### WORK INSTRUCTIONS
Keeping each word and mark in place, write out the full listing once more.

### DATA UNDER STUDY
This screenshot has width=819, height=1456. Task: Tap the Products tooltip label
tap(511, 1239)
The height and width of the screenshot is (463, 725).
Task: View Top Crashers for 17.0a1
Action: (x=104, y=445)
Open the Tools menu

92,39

### WRITTEN SOLUTION
This screenshot has width=819, height=1456. Task: Tap the Products tooltip label
tap(511, 1239)
The height and width of the screenshot is (463, 725).
Task: View Top Crashers for 17.0a1
Action: (x=104, y=445)
Open the Tools menu

92,39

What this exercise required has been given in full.